Table 3. Performance of compared methods on WALTZ-DB and Maurer-Stroh databases in terms of Precision (P), Recall (R), and F-score (F1)

5 Conclusion

In this paper, we proposed an approach for learning context-free grammars from positive and negative samples by using logic programming. We encode the set of samples, together with limits on the number of non-terminals to be synthesized as an answer set program.
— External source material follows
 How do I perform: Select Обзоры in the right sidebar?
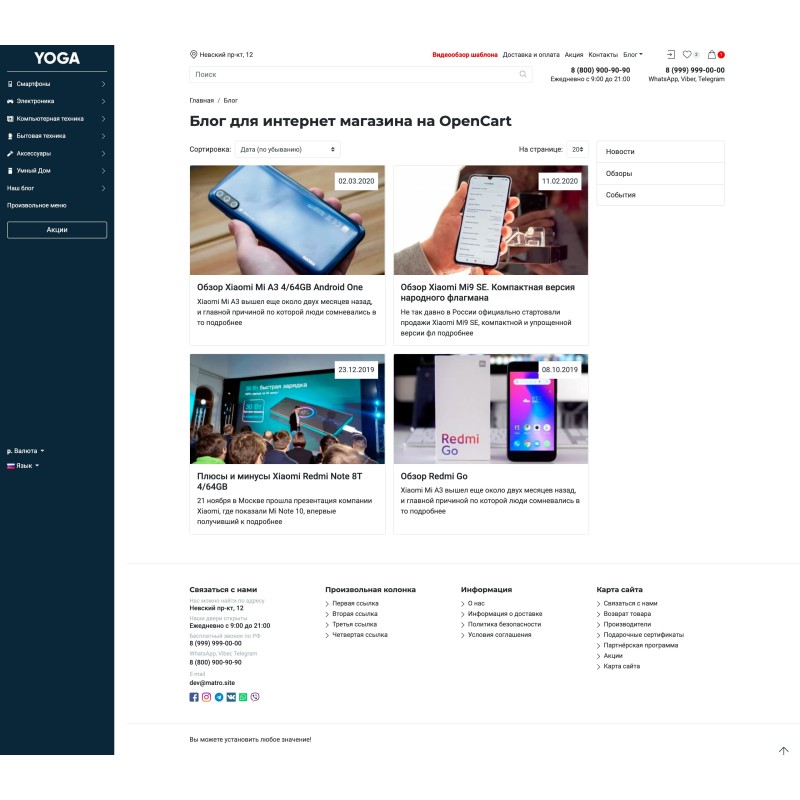coord(618,173)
A stable model (an answer set) for the program contains a set of grammar rules that derives all positive samples and no negative samples. A feature of this approach is that we can synthesize a compact set of rules in Chomsky normal form. The other feature is that our learning method reflects future improvements on ASP solvers. We present experimental results on learning CFGs for fundamental context-free languages, including a set of strings composed of the equal numbers of a’s and b’s and the set of strings over \(\{a, b\}\) not of the form ww. Another series of experiments on random languages shows that our encoding can speed up computations in comparison with SAT and CSP encodings.